[DIRECTIONS FOR THIS TASK]: The answer must be the lines from the one containing "Click the clock showing 18:38" through the last line of the data below, copied exactly, with nothing else.

Stored data entries:
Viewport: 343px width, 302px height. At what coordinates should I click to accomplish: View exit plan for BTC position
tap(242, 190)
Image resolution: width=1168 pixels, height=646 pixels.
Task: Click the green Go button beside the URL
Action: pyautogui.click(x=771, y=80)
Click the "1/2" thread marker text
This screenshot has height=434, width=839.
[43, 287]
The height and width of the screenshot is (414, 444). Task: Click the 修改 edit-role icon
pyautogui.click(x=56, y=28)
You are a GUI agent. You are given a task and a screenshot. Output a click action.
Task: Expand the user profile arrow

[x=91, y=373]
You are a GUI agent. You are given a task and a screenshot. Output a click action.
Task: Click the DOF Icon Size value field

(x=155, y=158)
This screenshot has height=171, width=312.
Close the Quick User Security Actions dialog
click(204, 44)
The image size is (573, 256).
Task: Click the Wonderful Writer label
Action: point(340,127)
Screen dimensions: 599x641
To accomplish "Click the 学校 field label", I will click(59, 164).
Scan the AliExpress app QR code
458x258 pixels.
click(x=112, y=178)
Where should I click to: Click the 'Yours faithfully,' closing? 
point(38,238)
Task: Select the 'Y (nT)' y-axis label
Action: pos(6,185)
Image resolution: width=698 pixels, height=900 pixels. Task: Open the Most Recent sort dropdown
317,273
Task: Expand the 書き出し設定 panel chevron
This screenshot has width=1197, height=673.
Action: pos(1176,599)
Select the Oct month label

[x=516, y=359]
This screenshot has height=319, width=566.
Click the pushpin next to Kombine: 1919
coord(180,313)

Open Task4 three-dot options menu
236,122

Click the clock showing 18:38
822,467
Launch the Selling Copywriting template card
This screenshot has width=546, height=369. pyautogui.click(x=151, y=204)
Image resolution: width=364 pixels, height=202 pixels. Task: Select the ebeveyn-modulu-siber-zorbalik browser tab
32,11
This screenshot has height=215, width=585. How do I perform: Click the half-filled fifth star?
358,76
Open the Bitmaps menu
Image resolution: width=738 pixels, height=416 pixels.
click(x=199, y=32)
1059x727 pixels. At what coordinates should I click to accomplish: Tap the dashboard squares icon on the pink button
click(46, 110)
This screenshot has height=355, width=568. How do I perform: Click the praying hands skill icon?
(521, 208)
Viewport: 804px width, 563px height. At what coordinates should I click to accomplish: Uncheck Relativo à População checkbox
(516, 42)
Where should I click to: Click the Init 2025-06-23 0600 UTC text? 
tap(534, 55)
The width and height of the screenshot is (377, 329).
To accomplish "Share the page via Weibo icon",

[RESPONSE FOR THIS EXERCISE]:
Click the clock showing 18:38
822,467
Launch the Selling Copywriting template card
This screenshot has width=546, height=369. pyautogui.click(x=151, y=204)
Image resolution: width=364 pixels, height=202 pixels. Task: Select the ebeveyn-modulu-siber-zorbalik browser tab
32,11
This screenshot has height=215, width=585. How do I perform: Click the half-filled fifth star?
358,76
Open the Bitmaps menu
Image resolution: width=738 pixels, height=416 pixels.
click(x=199, y=32)
1059x727 pixels. At what coordinates should I click to accomplish: Tap the dashboard squares icon on the pink button
click(46, 110)
This screenshot has height=355, width=568. How do I perform: Click the praying hands skill icon?
(521, 208)
Viewport: 804px width, 563px height. At what coordinates should I click to accomplish: Uncheck Relativo à População checkbox
(516, 42)
Where should I click to: Click the Init 2025-06-23 0600 UTC text? 
tap(534, 55)
The width and height of the screenshot is (377, 329).
To accomplish "Share the page via Weibo icon",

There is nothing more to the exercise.